DNT1 Downregulation and Increased Ethanol Sensitivity in Transgenic Drosophila Models of Alzheimer's Disease

•Pan-neuronal expression of Aβ42 or tauR406W downregulates DNT1 in Drosophila•It demonstrates that Aβ42 and tau are involved in neurotrophin dysregulation•This is the first report on tau-mediated downregulation of DNT1 in Drosophila•This is the first report showing Aβ42 and tauR406W induce increased ethanol sensitivity•These flies are proper in vivo models to study molecular aspect of Alzheimer's Two major pathological hallmarks of Alzheimer's disease (AD) are amyloid plaques and neurofibrillary tangles of hyperphosphorylated tau. Aggregation of amyloid-β (Aβ) is considered as the primary insult in AD. However, failure in treatments based on targetingAβ without considering the pathologic tau and close correlation between pathological tau and cognitive decline highlighted the crucial role of tau in AD. Loss of synaptic plasticity and cognitive decline, partly due to decrease in Brain Derived Neurotrophic Factor (BDNF), are other hallmarks of AD. Aβ and tau downregulate BDNF at both transcriptional and translational levels.

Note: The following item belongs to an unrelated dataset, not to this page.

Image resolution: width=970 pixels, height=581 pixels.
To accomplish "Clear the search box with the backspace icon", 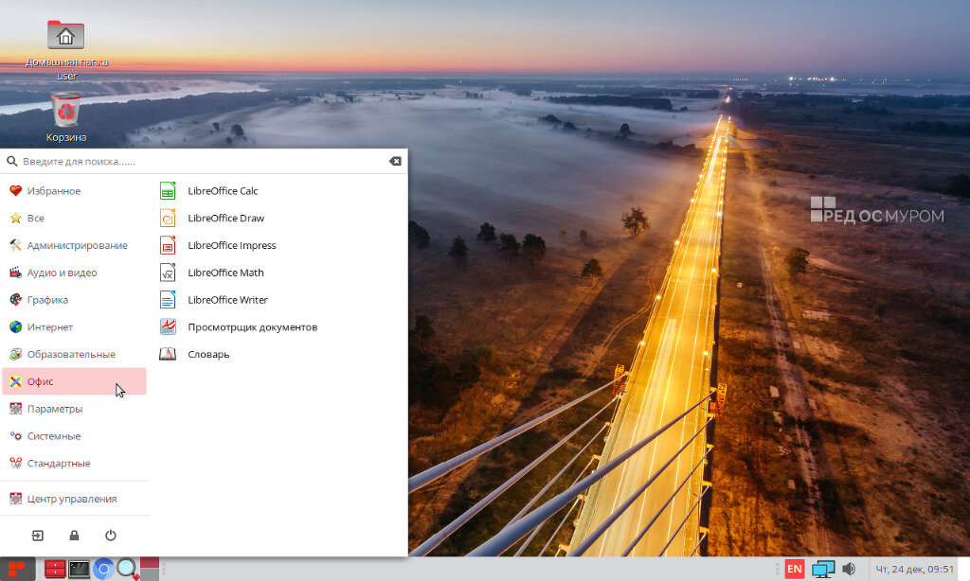I will tap(395, 161).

The aim of this research was to study the expression levels of Drosophila Neuroteophin 1 (DNT1), as an orthologue of BDNF, in flies expressing Aβ42 or tauR406W. Levels of DNT1 were determined using quantitative real time PCR. Behavioral and Biochemical investigations were also performed in parallel. Our results showed that there is a significant decrease in the levels of DNT1 expression in Aβ42 or tauR406W expressing flies. Interestingly, a significant increase was observed in sensitivity to ethanol in both transgenic flies. Rise in Reactive Oxygen Species (ROS) levels was also detected. We concluded that both Aβ and pathological tau exert their toxic effect on DNT1 expression, ROS production, and response to ethanol, independently. Interestingly, pathological tau showed higher impact on the ROS production compared to Aβ. It seems that Aβ42 and tauR406W transgenic flies are proper models to investigate the interplay between BDNF and oxidative stress, and also to assess the mechanism underlying behavioral response to ethanol.